Page »
The human body capable of good and bad, breathes, ponders, examines, questions, desires, solves, and feels emotion. It is a complex organic structure in which very little is known or understood. What is it that makes human beings human? These questions have led to challenging evaluations which sort to decipher the answers that surround the term humanness. The National Portrait Gallery presents ‘In the Flesh’ – an exhibition curated by Penelope Grist that centres predominantly on the theme of humanness. This ambitious survey of creations composed by contemporary Australian artists include; Jan Nelson, Natasha Bieniek, Patricia Piccinini, Juan Ford, Petrina Hicks, Ron Mueck, Yanni Floros, Sam Jinks, Michael Peck and Robin Eley. Sixty-three works are demonstrated within ten themes – intimacy, empathy, transience, transition, vulnerability, alienation, restlessness, reflection, mortality and acceptance.
The artists have strategically and powerfully brought into existence artworks that demand contemplation and observation. ‘In the Flesh’ is a visually endless and stimulating expedition that sprouts unlimited interpretations that constantly diverge and lead to self-reflection. The tools and materials of each artist are undeniably admirable; from oil on linen, pigment prints, charcoal on paper, to an assortment of artificial and natural fibers, all aid the skills of the inventor to express their narratives.

Provided data »
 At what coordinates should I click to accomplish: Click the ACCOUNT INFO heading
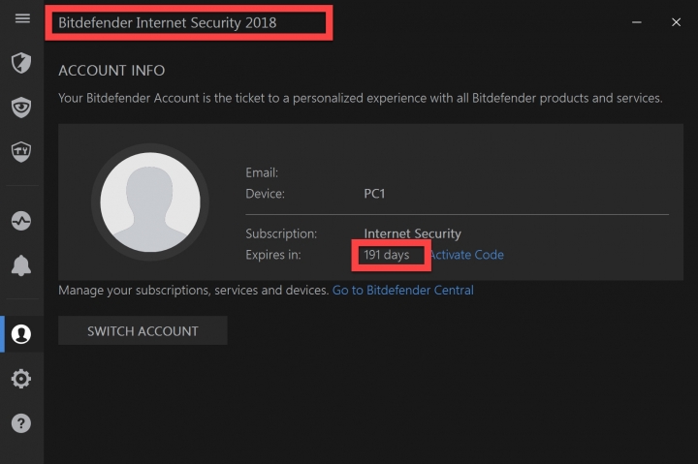click(x=111, y=71)
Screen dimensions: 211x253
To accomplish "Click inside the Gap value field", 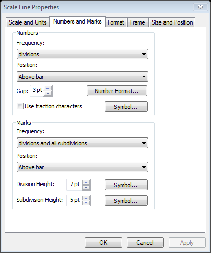I will pos(37,90).
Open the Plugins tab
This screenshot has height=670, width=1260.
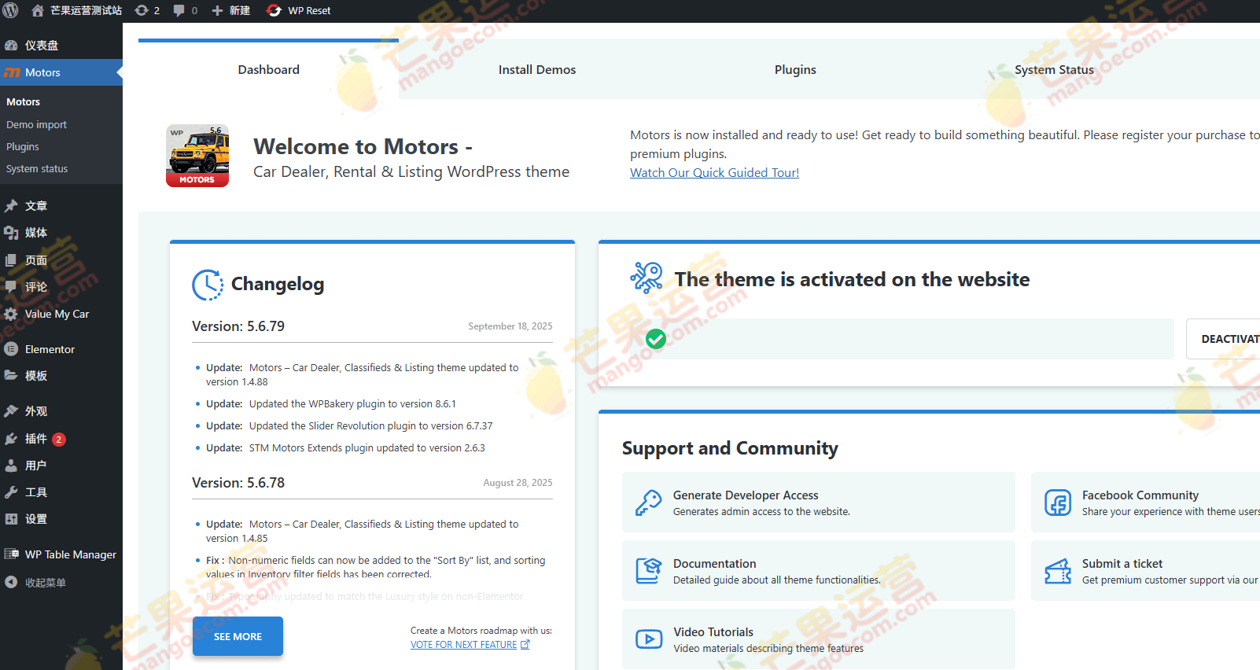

Problems to work on »
1. Could you rewrite the records starting at the line containing "Open the Plugins tab" and ending at the end of the records, swapping "Plugins" for "Extensions" and keeping everything else as it is? Leave the pictures out.
2. Can you carry the review of the ‘In the Flesh’ exhibition forward with its next part?

Task-by-task results »
1.
Open the Extensions tab
This screenshot has height=670, width=1260.

2.
Each piece potentially resonates deeply with personal experiences of the viewer. Certain scenes depicted encourage a connection of familiarity and understanding to align. For example, Ron Mueck’s Untitled (old woman in bed) 2000-2002 depicts an elderly woman draped heavily with a blanket. The scale of the work is surprisingly small with the woman resembling the same fragility and vulnerability to that of a newborn seeking warmth and protection beneath the covering. The experiences that come with being human are imprinted on her aged body. A similar delicate demise is witnessed in Sam Jinks’ Still Life (Pieta). The idea of mortality is represented in all its rawness; a scene that references the visualisation of the expiration of one’s body in order to face the inevitable. The realistic qualities of these sculptures are so heavily detailed that they come with a slight imaginary expectation that they may move, breath slightly or relax further into their pose.
A familiar and significant issue – human acceptance of difference is explored in Patricia Piccinini’s photographs The Fitzroy Series 2011 where playful, cheeky and unthreatening creatures seek empathy and understanding. They engage in friendly banter with young children who seem to look on without judgment, untainted by the preconceptions of society.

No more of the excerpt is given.